[EXERCISE] Down to the last line below, write out every line exactly, starting with the one that contains "Click the search magnifier icon" and leaving out the pictures.

[AVAILABLE DATA]
----------
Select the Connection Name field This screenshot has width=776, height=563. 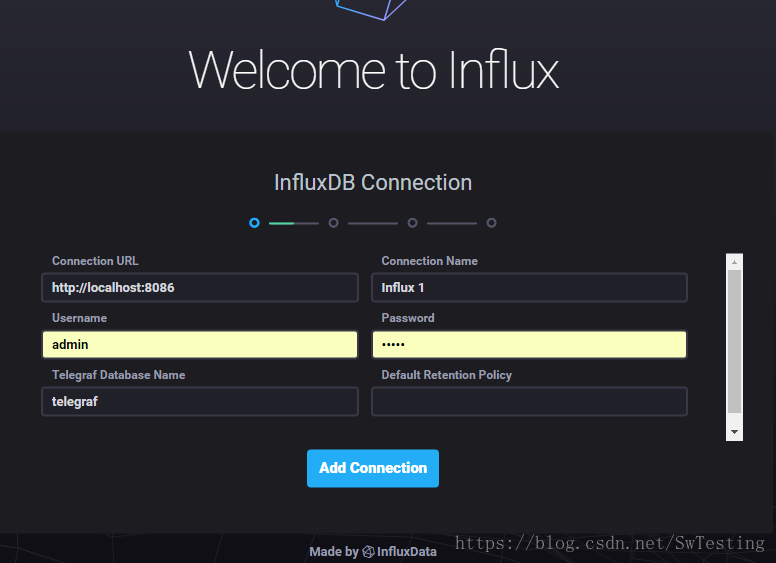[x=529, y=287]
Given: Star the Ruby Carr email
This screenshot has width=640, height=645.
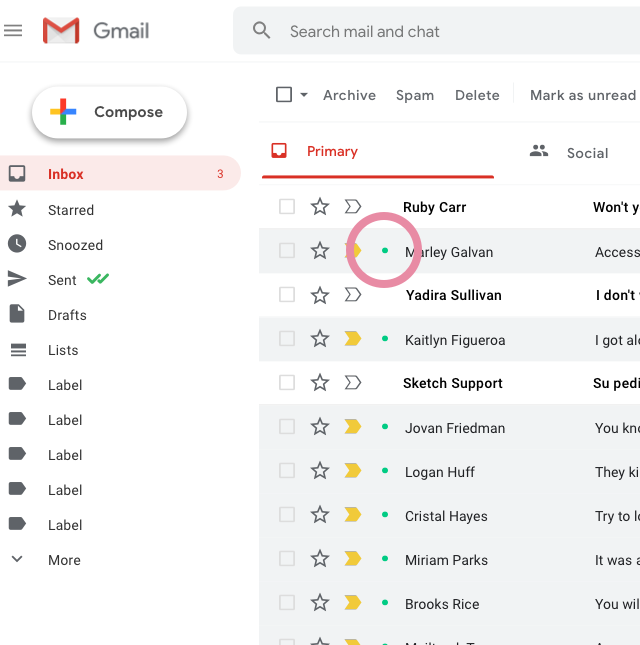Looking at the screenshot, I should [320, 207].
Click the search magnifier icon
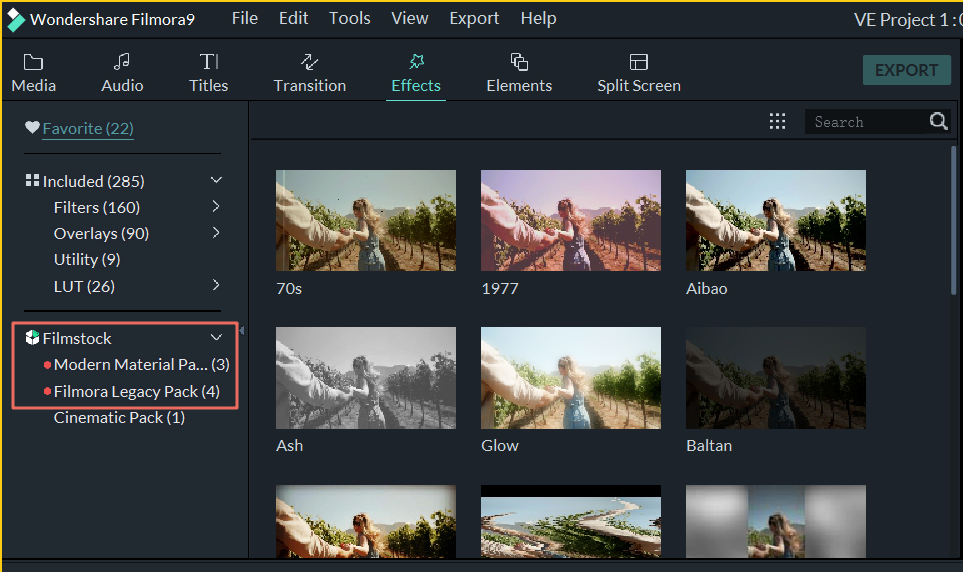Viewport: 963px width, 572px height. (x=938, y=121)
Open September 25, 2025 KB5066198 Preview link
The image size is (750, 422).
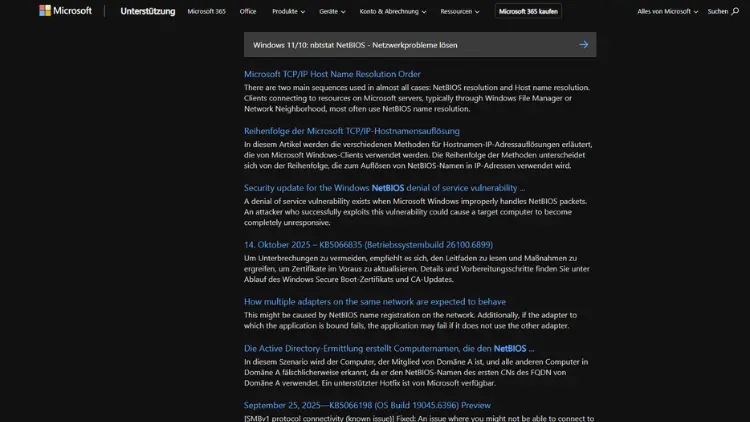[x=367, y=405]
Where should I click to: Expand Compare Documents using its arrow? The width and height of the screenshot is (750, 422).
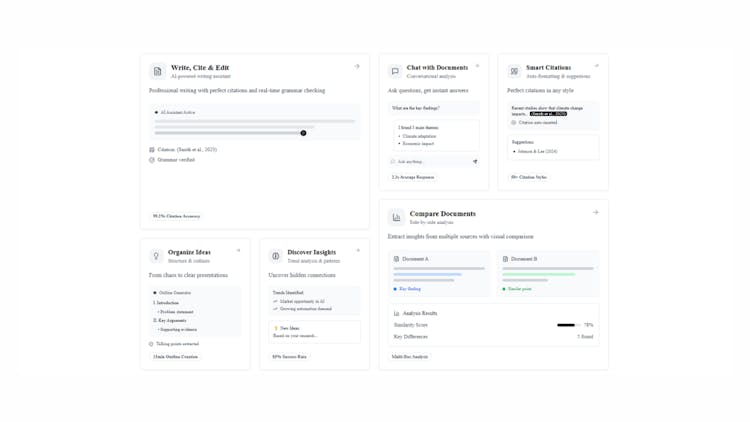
----------
[FINAL ANSWER]
Click the search magnifier icon
Viewport: 963px width, 572px height. (x=938, y=121)
Open September 25, 2025 KB5066198 Preview link
The image size is (750, 422).
[x=367, y=405]
Where should I click to: Expand Compare Documents using its arrow? The width and height of the screenshot is (750, 422).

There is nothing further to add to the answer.